I've been tackling complex maths on point clouds for a few weeks now, i will give you some ideas.
First of all, your points are either 16 bit 3D points or rounded to managable integers, for example every point is an integer ranging from size 0-5000, that givs high precision while giving access to fast X-Y-Z value sorting.
Normally they use KD trees for point cloud algebra, but if you have discreet points you can place them as true false values in a 3d boolean array, which can be very interesting to program with.
You have to specifically tailor your algorithm for the type of pattern that you wish to detect and fix, every time.
The result depends if you have reliable normals, precision level, error type, you have to get someone with good spacial visualization to figure out all the best logic to deal with your pattern recognition, it is very fun for me.
You have to sort your arrays by X/Y/Z and do iterative comparisons on them.

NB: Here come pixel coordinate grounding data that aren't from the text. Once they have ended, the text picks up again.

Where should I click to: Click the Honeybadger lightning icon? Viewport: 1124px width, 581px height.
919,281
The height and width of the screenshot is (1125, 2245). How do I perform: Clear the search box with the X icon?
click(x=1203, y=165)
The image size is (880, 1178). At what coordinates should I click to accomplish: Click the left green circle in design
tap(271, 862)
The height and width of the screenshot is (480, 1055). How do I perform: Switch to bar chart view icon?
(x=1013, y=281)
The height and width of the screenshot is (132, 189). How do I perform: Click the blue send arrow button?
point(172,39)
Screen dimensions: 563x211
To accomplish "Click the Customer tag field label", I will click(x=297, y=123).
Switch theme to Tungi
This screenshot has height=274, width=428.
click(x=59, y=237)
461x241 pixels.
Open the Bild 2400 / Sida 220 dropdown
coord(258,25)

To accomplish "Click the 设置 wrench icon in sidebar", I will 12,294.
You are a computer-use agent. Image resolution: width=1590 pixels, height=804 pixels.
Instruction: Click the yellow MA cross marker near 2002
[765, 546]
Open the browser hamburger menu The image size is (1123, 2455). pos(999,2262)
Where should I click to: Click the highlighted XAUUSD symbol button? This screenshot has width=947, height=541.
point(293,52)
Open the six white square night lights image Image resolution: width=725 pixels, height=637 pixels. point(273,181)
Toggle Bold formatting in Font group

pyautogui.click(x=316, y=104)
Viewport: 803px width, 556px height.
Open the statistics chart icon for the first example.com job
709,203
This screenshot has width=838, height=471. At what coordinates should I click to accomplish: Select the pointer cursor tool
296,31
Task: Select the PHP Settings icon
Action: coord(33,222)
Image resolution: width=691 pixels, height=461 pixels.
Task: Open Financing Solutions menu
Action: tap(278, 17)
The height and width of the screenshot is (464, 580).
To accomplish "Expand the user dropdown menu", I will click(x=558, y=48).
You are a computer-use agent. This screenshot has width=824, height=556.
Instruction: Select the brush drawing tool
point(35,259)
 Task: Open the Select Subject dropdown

Use square of distance to compare two points, not distance, square maths is slow.
sorting X Y Z individually, you will be able to fast compare close vertices on three axes in different iteration runs.
If you sort by x then y then z, you may have a nicely sorted data set that is fast to get data from.
It sounds like you just need a poximity test for Z compared to it's neighbors. description of data is vague. no images provided!
If so, sort array by z into strata of the precision of 1 unit or round them, make an array which holds data which tells you how many times a dot appears in any Z strata, for example the building roof at 20m contains 800 poins, 10m strata contains 200 points, and so forth for every strata, so you have an array of point number per strata.
You can use that strata number array to order all your data into an array you can read and write from very fast, comparing only 1% of the points to every z value instead of 100%, 100 times faster! that kind of data sorting takes 1 hour to write and can sort a 100 million poinds in a few seconds. you need to memorize number points on each axis level, write a staircase so you know that all points between 20 and 21 meters are in indexes 5mn and 5.23mn of your sorted point cloud for example.
Also check KD trees.
dont use distance maths use square of distance, it's faster.
hope that's helpful.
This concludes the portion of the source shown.